* _PROBLEM DETAILS_: Within the records, which lines hold the string "checkbox"? Report each one by copying it.

* _DATASET EXTRACT_:
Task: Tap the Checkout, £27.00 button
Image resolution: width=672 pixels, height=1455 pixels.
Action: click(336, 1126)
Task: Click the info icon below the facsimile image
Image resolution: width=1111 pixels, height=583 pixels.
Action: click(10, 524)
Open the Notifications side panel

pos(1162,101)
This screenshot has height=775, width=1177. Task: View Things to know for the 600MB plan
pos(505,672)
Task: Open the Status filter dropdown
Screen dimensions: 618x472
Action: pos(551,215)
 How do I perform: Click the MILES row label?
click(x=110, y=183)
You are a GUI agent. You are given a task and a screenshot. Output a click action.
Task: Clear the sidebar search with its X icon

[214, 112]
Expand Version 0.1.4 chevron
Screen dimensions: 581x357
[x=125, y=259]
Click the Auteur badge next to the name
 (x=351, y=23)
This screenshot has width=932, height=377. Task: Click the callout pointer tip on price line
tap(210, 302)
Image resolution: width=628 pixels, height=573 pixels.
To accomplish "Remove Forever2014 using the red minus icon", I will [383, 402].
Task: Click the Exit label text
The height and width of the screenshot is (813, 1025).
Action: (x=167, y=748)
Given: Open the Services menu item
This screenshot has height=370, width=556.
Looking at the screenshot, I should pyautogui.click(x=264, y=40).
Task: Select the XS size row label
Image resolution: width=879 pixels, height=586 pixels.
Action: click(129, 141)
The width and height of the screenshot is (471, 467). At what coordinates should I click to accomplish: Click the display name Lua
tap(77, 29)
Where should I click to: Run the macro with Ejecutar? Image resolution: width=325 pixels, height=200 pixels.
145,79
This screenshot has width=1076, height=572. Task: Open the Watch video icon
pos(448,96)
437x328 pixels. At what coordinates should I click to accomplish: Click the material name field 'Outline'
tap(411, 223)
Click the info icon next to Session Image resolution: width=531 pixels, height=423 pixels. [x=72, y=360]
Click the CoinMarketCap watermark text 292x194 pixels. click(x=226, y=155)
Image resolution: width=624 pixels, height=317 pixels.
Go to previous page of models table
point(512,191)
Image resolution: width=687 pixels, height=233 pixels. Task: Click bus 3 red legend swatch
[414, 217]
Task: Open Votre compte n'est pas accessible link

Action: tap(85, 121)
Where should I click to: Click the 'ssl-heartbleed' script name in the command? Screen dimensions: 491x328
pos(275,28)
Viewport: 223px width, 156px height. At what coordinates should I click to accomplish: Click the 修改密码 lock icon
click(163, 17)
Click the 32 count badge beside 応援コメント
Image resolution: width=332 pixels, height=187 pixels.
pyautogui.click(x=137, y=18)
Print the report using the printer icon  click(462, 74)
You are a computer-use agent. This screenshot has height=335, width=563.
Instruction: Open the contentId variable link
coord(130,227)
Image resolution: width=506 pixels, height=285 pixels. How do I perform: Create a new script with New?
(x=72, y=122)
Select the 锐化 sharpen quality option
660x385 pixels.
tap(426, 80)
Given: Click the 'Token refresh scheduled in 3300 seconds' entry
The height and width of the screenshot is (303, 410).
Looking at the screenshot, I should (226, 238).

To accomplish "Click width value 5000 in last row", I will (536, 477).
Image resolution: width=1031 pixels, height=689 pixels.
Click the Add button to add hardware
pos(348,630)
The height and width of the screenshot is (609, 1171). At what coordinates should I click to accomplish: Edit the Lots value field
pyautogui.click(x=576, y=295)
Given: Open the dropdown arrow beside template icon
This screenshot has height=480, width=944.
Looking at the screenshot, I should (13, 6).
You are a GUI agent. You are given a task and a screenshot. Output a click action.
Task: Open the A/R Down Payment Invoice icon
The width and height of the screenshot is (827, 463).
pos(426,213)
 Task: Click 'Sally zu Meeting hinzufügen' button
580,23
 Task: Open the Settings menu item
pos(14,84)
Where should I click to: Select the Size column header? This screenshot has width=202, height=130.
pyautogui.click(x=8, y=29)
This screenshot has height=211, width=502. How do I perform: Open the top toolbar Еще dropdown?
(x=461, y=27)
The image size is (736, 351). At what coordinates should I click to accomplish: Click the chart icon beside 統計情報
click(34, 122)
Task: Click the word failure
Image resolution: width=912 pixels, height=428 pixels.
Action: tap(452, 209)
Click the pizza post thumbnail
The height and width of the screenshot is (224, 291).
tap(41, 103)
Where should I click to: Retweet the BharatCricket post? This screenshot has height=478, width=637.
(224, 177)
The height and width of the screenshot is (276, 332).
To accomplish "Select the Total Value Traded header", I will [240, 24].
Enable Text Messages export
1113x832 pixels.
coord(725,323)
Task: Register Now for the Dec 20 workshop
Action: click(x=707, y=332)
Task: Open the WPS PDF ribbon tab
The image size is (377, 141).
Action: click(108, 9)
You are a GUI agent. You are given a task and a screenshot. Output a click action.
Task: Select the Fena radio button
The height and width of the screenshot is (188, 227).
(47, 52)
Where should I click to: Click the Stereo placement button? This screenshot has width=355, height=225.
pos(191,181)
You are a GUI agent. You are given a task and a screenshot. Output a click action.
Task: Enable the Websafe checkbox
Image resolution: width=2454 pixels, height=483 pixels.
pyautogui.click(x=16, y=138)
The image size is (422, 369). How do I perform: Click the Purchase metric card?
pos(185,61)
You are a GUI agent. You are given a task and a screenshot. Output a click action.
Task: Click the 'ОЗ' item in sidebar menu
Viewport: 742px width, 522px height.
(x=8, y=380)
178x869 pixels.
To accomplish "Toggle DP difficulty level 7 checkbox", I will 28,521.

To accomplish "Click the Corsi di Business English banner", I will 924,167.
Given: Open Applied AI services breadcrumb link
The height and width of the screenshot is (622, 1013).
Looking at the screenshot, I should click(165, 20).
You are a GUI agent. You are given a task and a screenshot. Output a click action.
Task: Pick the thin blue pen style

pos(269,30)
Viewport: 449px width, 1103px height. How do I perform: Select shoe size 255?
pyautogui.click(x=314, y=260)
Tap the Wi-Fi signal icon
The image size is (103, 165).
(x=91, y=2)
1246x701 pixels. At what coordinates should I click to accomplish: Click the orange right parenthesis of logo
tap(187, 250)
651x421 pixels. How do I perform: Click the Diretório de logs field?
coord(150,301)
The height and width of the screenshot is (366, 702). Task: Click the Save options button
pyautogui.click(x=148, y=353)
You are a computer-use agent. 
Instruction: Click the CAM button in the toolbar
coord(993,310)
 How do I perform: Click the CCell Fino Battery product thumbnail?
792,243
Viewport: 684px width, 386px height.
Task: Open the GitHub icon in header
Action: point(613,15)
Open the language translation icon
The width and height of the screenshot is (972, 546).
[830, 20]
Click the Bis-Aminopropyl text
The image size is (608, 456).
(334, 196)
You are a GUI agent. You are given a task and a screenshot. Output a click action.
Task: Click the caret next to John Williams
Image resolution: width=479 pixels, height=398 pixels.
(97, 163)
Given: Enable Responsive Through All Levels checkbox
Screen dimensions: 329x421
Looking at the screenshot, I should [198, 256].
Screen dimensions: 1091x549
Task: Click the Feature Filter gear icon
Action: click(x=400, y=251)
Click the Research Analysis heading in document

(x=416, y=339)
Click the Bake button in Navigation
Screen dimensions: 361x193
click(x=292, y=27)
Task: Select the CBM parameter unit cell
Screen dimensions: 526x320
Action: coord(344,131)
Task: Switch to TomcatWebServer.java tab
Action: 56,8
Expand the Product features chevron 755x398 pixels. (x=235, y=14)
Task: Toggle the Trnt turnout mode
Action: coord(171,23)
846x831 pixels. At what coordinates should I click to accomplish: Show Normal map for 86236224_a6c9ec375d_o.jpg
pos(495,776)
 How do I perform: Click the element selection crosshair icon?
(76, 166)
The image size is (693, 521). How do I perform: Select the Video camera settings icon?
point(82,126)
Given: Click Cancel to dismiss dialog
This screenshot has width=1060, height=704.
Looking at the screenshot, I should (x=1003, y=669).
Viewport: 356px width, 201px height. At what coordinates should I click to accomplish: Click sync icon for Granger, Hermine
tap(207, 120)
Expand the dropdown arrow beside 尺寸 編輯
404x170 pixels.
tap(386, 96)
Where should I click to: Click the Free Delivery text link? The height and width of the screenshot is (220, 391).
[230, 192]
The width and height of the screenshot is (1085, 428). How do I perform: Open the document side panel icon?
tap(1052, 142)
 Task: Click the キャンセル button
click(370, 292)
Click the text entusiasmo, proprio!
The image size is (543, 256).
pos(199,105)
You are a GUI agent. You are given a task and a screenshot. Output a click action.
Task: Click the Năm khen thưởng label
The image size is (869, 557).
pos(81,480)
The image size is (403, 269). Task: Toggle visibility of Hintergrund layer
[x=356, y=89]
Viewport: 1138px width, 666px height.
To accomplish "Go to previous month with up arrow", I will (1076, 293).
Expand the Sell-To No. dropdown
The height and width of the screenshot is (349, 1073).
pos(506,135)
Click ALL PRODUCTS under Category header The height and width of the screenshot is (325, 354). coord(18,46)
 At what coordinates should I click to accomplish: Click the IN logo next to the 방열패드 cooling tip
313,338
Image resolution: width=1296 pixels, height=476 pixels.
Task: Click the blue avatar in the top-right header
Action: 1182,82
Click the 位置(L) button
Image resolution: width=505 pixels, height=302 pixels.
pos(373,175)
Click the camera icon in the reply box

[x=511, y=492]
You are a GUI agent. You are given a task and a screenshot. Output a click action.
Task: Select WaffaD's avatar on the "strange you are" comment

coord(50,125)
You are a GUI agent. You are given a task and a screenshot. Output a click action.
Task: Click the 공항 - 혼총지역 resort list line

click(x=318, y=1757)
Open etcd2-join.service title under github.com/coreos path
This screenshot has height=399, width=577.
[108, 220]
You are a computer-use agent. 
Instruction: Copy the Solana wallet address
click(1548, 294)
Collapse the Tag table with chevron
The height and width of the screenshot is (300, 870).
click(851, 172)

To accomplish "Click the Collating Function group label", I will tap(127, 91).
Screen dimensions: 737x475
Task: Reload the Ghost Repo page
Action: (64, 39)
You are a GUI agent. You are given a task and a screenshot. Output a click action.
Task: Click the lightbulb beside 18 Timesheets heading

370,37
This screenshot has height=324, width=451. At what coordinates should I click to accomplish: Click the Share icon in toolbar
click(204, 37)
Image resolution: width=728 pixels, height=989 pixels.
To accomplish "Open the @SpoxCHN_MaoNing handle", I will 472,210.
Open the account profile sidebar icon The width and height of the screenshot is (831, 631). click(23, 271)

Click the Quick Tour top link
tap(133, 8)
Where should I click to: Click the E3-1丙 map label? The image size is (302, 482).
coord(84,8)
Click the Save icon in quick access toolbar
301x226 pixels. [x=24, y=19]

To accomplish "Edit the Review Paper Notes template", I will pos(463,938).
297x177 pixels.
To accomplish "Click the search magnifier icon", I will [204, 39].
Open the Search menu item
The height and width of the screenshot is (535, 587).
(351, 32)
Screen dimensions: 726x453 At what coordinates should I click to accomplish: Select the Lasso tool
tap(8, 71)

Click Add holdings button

* _TASK RESPONSE_:
Task: Enable the Websafe checkbox
To accomplish "Toggle DP difficulty level 7 checkbox", I will 28,521.
Given: Enable Responsive Through All Levels checkbox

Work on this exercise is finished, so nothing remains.